[[ SOURCE TEXT, beginning ]]

25 April 2016 Current Affairs: The solar-powered aeroplane Solar Impulse has landed in Silicon Valley, California, after a three-day flight over the Pacific Ocean from Hawaii. High winds delayed the landing at Moffett Airfield, Mountain View, as pilot Bertrand Piccard flew in a holding pattern off the coast.
Piccard and fellow Swiss pilot Andre Borschberg have been taking turns flying the plane on an around-the-world trip since taking off from Abu Dhabi, the capital of the United Arab Emirates, in March 2015. It made stops in Oman, Myanmar, China, Japan and Hawaii. The trans-Pacific leg was the riskiest part of the plane’s global travels because of the lack of emergency landing sites.
The plane’s ideal flight speed is about 28 mph, though that can double during the day when the sun’s rays are strongest. The carbon-fiber aircraft weighs more than 5,000 pounds, or about as much as a midsize truck. The plane’s wings, which stretch wider than those of a Boeing 747, are equipped with 17,000 solar cells that power propellers and charge batteries. The plane runs on stored energy at night.
Solar Impulse 2 will make three more stops in the United States before crossing the Atlantic Ocean to Europe or Northern Africa. The project, which began in 2002 and is estimated to cost more than $100 million, is meant to highlight the importance of renewable energy and the spirit of innovation.

[[ SOURCE TEXT, end ]]
[[ PROVIDED DATA, beginning ]]

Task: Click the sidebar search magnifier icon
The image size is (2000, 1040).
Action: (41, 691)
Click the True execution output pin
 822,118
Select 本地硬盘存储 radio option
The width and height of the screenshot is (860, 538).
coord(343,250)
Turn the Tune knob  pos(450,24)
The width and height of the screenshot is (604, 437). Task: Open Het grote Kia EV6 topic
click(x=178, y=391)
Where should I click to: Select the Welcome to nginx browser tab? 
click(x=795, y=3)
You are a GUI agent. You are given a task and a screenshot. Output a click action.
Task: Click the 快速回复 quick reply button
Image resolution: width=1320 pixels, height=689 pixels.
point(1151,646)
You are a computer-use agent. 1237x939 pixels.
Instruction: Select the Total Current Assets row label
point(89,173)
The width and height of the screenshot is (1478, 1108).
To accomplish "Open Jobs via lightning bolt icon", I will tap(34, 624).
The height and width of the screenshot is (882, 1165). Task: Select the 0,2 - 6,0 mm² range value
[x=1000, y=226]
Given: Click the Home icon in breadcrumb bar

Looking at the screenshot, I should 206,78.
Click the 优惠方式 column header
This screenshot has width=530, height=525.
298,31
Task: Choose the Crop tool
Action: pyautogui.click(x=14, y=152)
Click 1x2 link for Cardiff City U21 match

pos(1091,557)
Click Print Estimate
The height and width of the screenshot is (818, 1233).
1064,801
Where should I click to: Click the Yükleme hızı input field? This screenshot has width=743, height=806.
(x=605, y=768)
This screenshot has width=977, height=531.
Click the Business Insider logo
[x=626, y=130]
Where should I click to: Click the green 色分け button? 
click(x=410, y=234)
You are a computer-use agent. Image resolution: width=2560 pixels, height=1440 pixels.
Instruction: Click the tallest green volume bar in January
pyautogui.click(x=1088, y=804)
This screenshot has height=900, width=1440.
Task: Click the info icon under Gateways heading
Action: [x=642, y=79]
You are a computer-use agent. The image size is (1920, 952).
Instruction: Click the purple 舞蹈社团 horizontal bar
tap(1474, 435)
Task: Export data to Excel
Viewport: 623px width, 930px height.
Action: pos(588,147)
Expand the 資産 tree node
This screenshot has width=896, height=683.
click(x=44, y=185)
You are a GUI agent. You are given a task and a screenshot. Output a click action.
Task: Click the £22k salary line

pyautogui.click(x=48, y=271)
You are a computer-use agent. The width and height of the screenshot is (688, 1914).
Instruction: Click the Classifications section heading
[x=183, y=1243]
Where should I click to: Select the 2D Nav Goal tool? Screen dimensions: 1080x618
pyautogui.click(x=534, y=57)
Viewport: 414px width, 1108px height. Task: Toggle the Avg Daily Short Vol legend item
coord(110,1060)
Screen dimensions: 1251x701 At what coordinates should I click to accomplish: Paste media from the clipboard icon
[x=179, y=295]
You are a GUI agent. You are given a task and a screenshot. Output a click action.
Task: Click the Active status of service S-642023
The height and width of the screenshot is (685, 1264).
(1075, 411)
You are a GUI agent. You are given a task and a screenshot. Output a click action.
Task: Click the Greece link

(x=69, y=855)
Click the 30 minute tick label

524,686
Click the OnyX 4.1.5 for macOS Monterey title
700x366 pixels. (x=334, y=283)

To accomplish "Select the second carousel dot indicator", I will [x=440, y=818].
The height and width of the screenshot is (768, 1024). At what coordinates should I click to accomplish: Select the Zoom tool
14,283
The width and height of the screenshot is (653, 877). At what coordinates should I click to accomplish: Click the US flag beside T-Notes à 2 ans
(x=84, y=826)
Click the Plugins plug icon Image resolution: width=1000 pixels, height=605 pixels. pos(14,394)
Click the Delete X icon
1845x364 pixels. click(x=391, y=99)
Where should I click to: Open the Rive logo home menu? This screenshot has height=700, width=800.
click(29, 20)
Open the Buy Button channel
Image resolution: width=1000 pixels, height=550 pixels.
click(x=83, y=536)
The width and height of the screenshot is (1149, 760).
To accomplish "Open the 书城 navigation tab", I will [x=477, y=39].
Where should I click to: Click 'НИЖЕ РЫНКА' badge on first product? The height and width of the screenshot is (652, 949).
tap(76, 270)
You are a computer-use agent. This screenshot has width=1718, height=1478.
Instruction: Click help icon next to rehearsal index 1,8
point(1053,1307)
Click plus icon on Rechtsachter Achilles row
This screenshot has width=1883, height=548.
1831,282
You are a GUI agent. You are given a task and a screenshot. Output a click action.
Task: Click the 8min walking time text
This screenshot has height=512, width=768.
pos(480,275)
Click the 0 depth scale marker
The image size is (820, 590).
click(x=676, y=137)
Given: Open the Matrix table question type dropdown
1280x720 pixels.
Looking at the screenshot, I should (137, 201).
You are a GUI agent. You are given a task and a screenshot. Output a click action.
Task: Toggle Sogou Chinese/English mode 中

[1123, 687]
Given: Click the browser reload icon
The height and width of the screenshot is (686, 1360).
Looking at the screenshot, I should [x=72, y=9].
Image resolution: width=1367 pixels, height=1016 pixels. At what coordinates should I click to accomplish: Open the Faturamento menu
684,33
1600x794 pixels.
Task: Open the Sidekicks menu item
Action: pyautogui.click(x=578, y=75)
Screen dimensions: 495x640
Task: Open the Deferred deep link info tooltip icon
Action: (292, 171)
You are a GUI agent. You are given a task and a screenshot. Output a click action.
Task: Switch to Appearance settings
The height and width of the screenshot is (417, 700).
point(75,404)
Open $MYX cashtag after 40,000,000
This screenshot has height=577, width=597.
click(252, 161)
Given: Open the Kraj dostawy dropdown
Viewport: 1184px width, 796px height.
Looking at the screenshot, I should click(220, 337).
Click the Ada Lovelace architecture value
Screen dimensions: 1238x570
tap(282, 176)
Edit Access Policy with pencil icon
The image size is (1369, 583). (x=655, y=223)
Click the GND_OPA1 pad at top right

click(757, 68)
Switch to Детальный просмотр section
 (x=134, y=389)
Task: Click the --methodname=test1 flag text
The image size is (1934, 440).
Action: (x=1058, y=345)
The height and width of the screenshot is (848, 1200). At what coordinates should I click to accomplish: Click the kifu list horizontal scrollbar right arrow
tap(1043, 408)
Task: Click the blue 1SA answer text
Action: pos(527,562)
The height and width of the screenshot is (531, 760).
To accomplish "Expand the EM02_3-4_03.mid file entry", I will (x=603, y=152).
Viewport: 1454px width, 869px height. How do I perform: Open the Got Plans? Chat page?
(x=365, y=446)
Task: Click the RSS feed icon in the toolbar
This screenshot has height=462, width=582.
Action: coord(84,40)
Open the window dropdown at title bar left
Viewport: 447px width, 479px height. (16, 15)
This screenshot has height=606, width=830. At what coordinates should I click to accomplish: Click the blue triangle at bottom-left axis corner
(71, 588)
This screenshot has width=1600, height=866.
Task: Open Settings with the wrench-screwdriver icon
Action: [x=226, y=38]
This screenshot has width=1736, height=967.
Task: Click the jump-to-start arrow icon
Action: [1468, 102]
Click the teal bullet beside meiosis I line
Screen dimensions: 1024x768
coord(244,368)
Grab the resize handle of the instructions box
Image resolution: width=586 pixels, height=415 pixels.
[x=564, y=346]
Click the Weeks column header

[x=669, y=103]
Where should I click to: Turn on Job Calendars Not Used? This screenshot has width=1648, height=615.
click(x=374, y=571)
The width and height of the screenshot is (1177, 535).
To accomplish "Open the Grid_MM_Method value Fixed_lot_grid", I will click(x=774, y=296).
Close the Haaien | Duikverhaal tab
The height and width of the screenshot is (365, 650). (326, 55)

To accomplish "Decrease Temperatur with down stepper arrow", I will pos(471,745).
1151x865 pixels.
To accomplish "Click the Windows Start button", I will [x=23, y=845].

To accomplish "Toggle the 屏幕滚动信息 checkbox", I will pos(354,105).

[[ PROVIDED DATA, end ]]

- **ABOUT THIS TASK**
According to the Solar Impulse report, how many solar cells are fitted on the plane's wings?

- **WORKED SOLUTION**
17,000 solar cells